- [STORED RECORDS]
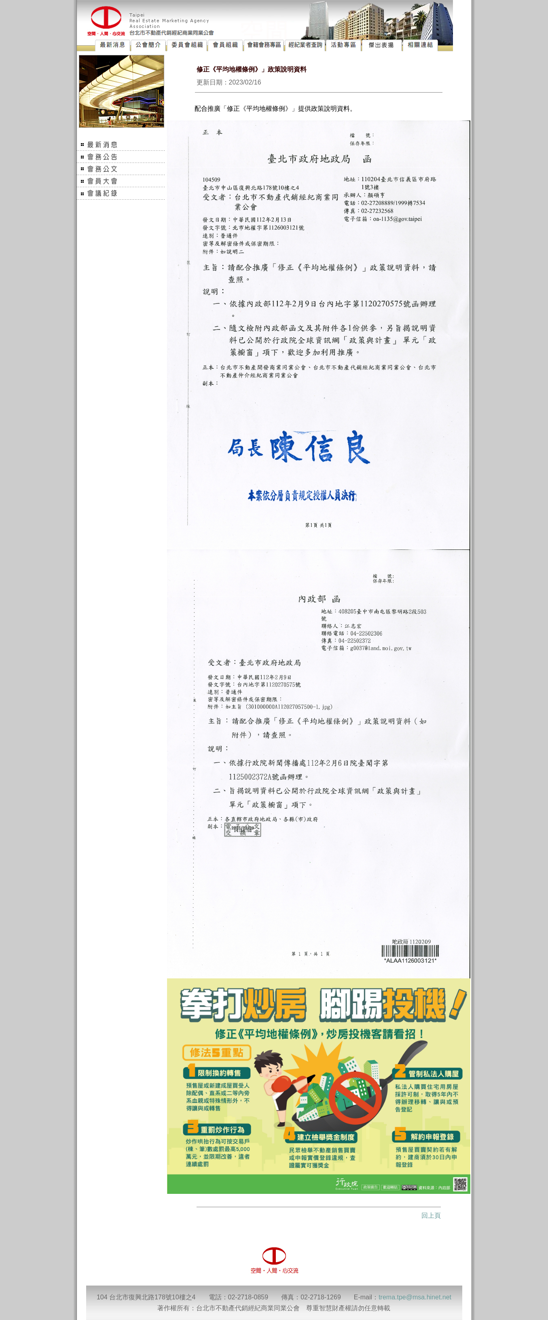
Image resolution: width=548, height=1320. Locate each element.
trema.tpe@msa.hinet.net (415, 1297)
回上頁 (431, 1215)
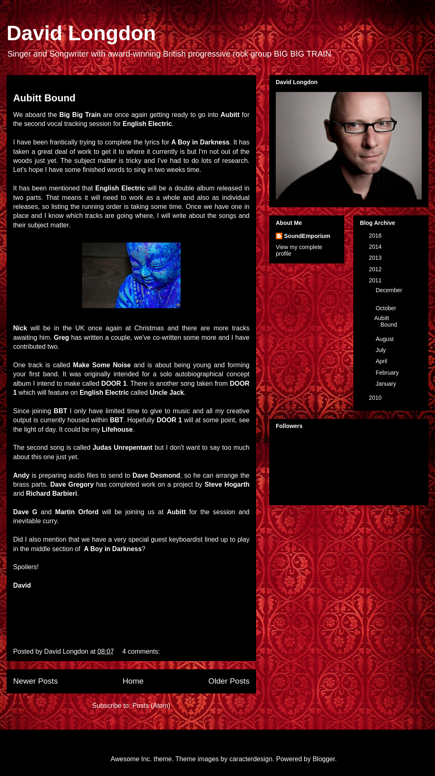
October (386, 308)
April (382, 361)
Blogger (324, 758)
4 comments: (142, 651)
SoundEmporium (307, 236)
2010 (376, 397)
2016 (376, 235)
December (388, 290)
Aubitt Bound (44, 97)
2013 (376, 257)
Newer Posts (35, 681)
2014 (376, 246)
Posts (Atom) (151, 705)
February (387, 372)
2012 (376, 269)
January (386, 383)
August (385, 339)
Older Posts (229, 681)
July (381, 350)
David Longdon (81, 33)
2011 (376, 280)
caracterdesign (250, 758)
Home (133, 681)
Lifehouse (117, 429)
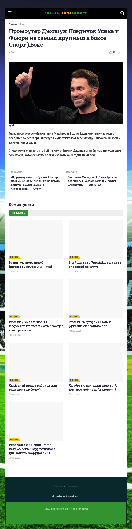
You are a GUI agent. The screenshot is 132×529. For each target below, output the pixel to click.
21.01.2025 (75, 400)
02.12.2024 (15, 463)
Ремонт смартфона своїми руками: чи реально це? (90, 329)
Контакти (72, 491)
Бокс (22, 24)
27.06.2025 (75, 277)
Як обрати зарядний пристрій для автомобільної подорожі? (93, 393)
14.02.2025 (15, 400)
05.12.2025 (15, 277)
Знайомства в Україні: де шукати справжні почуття (95, 270)
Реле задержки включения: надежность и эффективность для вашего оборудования (33, 454)
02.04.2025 (75, 336)
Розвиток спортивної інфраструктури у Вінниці (30, 270)
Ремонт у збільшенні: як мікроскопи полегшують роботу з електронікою (36, 331)
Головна (13, 24)
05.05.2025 (15, 340)
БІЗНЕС (14, 262)
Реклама (58, 491)
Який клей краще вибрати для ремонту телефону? (33, 393)
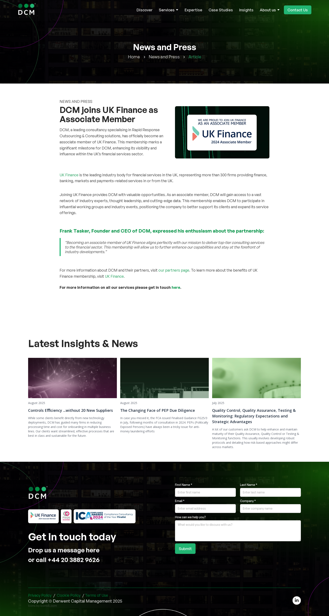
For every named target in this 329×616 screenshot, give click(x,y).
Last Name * (248, 485)
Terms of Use (96, 595)
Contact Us (297, 10)
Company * (248, 501)
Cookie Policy (69, 595)
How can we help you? (190, 517)
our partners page (173, 270)
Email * (179, 501)
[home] (27, 10)
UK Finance (69, 175)
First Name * (183, 485)
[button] (168, 10)
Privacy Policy (40, 595)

- [EXERCISE REQUIREMENTS]
Express every line of all the rows above as a Markdown table with two columns, No. and Line, numbering the lines and skipping blank ones. Leave the pictures out.

- [TASK SOLUTION]
| No. | Line |
|---|---|
| 1 | Image resolution: width=548, height=1320. Locate each element. |
| 2 | trema.tpe@msa.hinet.net (415, 1297) |
| 3 | 回上頁 (431, 1215) |
| 4 | October (386, 308) |
| 5 | April (382, 361) |
| 6 | Blogger (324, 758) |
| 7 | 4 comments: (142, 651) |
| 8 | SoundEmporium (307, 236) |
| 9 | 2010 (376, 397) |
| 10 | 2016 (376, 235) |
| 11 | December (388, 290) |
| 12 | Aubitt Bound (44, 97) |
| 13 | 2013 (376, 257) |
| 14 | Newer Posts (35, 681) |
| 15 | 2014 (376, 246) |
| 16 | Posts (Atom) (151, 705) |
| 17 | February (387, 372) |
| 18 | 2012 (376, 269) |
| 19 | January (386, 383) |
| 20 | August (385, 339) |
| 21 | Older Posts (229, 681) |
| 22 | July (381, 350) |
| 23 | David Longdon (81, 33) |
| 24 | 2011 (376, 280) |
| 25 | caracterdesign (250, 758) |
| 26 | Home (133, 681) |
| 27 | Lifehouse (117, 429) |
| 28 | You are a GUI agent. The screenshot is 132×529. For each target below, output the pixel to click. |
| 29 | 21.01.2025 (75, 400) |
| 30 | 02.12.2024 (15, 463) |
| 31 | Ремонт смартфона своїми руками: чи реально це? (90, 329) |
| 32 | Контакти (72, 491) |
| 33 | Бокс (22, 24) |
| 34 | 27.06.2025 (75, 277) |
| 35 | Як обрати зарядний пристрій для автомобільної подорожі? (93, 393) |
| 36 | 14.02.2025 (15, 400) |
| 37 | 05.12.2025 (15, 277) |
| 38 | Знайомства в Україні: де шукати справжні почуття (95, 270) |
| 39 | Реле задержки включения: надежность и эффективность для вашего оборудования (33, 454) |
| 40 | 02.04.2025 (75, 336) |
| 41 | Розвиток спортивної інфраструктури у Вінниці (30, 270) |
| 42 | Ремонт у збільшенні: як мікроскопи полегшують роботу з електронікою (36, 331) |
| 43 | Головна (13, 24) |
| 44 | 05.05.2025 (15, 340) |
| 45 | БІЗНЕС (14, 262) |
| 46 | Реклама (58, 491) |
| 47 | Який клей краще вибрати для ремонту телефону? (33, 393) |
| 48 | For every named target in this 329×616 screenshot, give click(x,y). |
| 49 | Last Name * (248, 485) |
| 50 | Terms of Use (96, 595) |
| 51 | Contact Us (297, 10) |
| 52 | Company * (248, 501) |
| 53 | Cookie Policy (69, 595) |
| 54 | How can we help you? (190, 517) |
| 55 | our partners page (173, 270) |
| 56 | Email * (179, 501) |
| 57 | [home] (27, 10) |
| 58 | UK Finance (69, 175) |
| 59 | First Name * (183, 485) |
| 60 | [button] (168, 10) |
| 61 | Privacy Policy (40, 595) |